Madiun (ANTARA News) - Penganut Jami`iyyah Ahli Thoriqoh Shatoriyah An Nahdliyyah atau yang biasa disebut dengan aliran Islam Alif Rebo Wage (Aboge) di Desa Ngampel, Kecamatan Mejayan, Kabupaten Madiun, Jatim, baru akan merayakan Idul Adha pada Selasa, 8 November 2011.

Hal ini berbeda dengan pemerintah yang sudah menetapkan Idul Adha 10 Dzulhijjah 1432 Hijriyah jatuh pada Minggu, 6 November 2011

Pimpinan Thoriqoh Syatoriyah An Nahdliyyah cabang Madiun Ustad Moch Rudy, Minggu, mengatakan, Thoriqoh Syatoriyah An Nahdliyyah memiliki penghitungan sendiri dalam menentukan perayaan Idul Adha dan perayaan agama Islam lainnya. Yakni dengan dasar kalender Mutakatasal yang bersumber pada Kalimat Toyibah Laillah Hailallah.

"Kalender ini juga menjadi acuan penghitungan kami dalam menentukan awal bulan Ramadhan dan perayaan Idul Fitri yang lalu. Pada Ramadhan dan Idul Fitri lalu, kami juga merayakan lebih lambat dibandingkan dengan yang telah ditetapkan oleh pemerintah," ujar Moch Rudy, kepada wartawan.

Menurut dia, berdasarkan penghitungan kalender Mutakatasal tersebut, penganut Jami`iyyah Ahli Thoriqoh Shatoriyah An Nahdliyyah, baru mulai melakukan puasa sunah Idul Adha pada hari Minggu (6/11) dan Senin (7/11).

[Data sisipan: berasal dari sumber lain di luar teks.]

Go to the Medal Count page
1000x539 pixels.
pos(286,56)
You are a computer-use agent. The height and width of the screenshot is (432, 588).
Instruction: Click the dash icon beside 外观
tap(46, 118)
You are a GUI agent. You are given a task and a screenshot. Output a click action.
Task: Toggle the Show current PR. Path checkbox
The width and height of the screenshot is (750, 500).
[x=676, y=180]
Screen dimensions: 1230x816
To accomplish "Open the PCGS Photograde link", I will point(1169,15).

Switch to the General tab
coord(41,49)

Sedangakn shalat Idul Adha baru akan dilakukan pada Selasa (8/11).

"Untuk salat Idul Adha di wilayah Mejayan, Caruban, seperti biasanya kami laksanakan di masjid jalan Sawo, Kelurahan Krajan, Mejayan, Kabupaten Madiun. Setelah itu dilanjutkan dengan pemotongan hewan kurban," terang Rudy.

Perbedaan ini, lanjut Rudy, tidak hanya terjadi pada tahun ini saja. Pada tahun-tahun sebelumnya, penganut ini juga menjalani Ramadhan, Idul Fitri, puasa sunah, dan Idul Adha yang berbeda dari yang ditetapkan oleh pemerintah.

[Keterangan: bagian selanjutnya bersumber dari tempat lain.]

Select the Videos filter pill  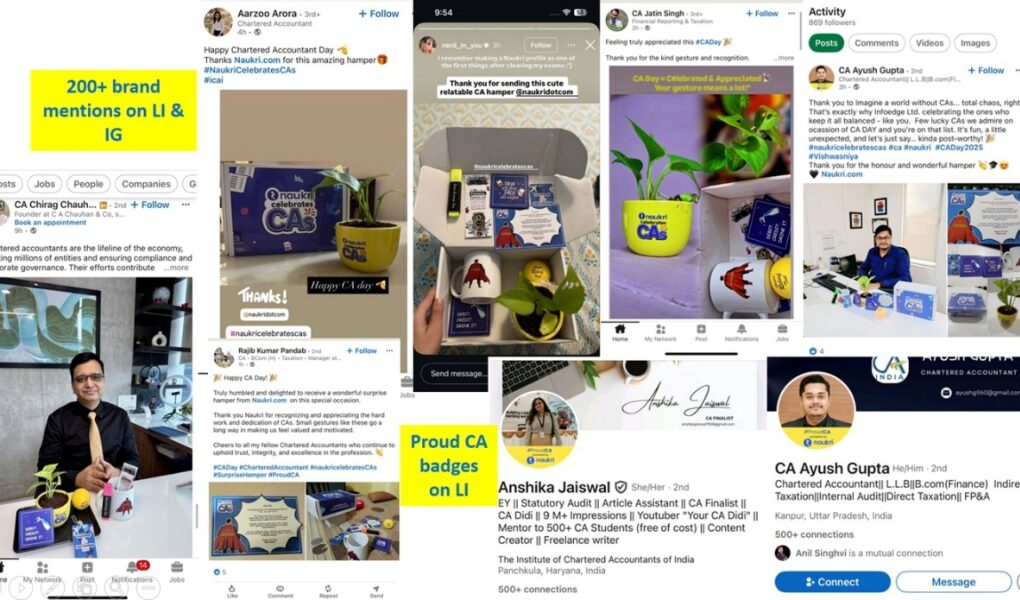click(930, 43)
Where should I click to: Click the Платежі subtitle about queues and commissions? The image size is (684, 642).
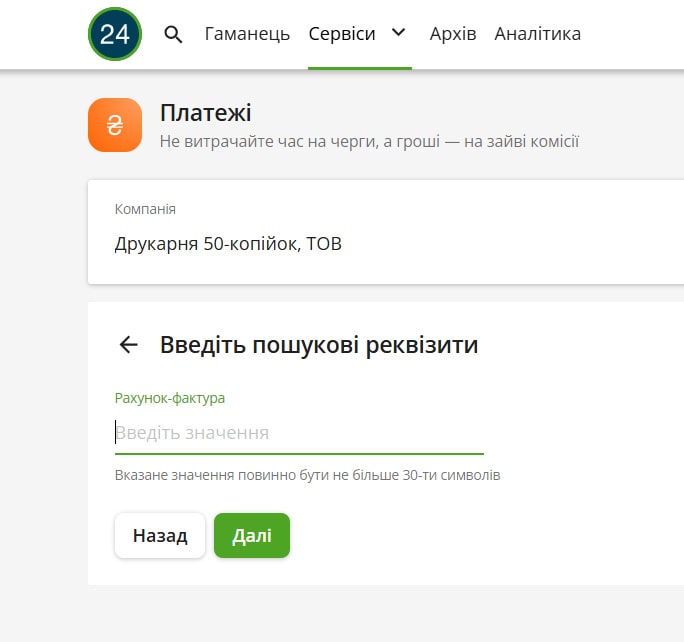click(x=369, y=142)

Karena itu, pihaknya meminta kepada umat Islam pada umumnya untuk bisa menerima sekaligus saling menghormati tentang adanya perbedaan penetapan puasa dan hari raya Idul Adha tersebut.

Ia berharap, perbedaan dalam penetapan lebaran haji ini juga dapat dihormati semua pihak seperti halnya saat Idul Fitri lalu. Sehingga kerukunan antarumat Islam tetap terjaga dengan baik.

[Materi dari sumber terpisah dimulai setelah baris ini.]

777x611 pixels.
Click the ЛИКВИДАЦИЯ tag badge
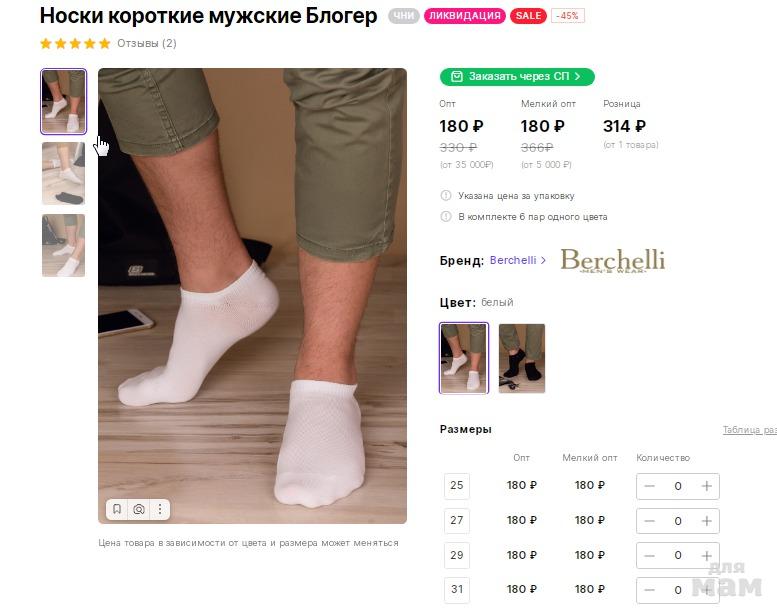click(x=464, y=16)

"Kami mengimbau, hendaknya perbedaan ini dapat dimaklumi dan tidak dibesar-besarkan. Meski berbeda, toh selama ini kami dapat hidup berdampingan dengan umat muslim lainnya," kata Rudy.

Sementara, hingga kini, jumlah penganut Aboge di Kabupaten Madiun diperkirakan telah mencapai lebih dari 3.000 orang yang tersebar di beberapa wilayah, seperti Kecamatan Mejayan, Pilangkenceng, Saradan, Geger, Dagangan, dan Kebonsari.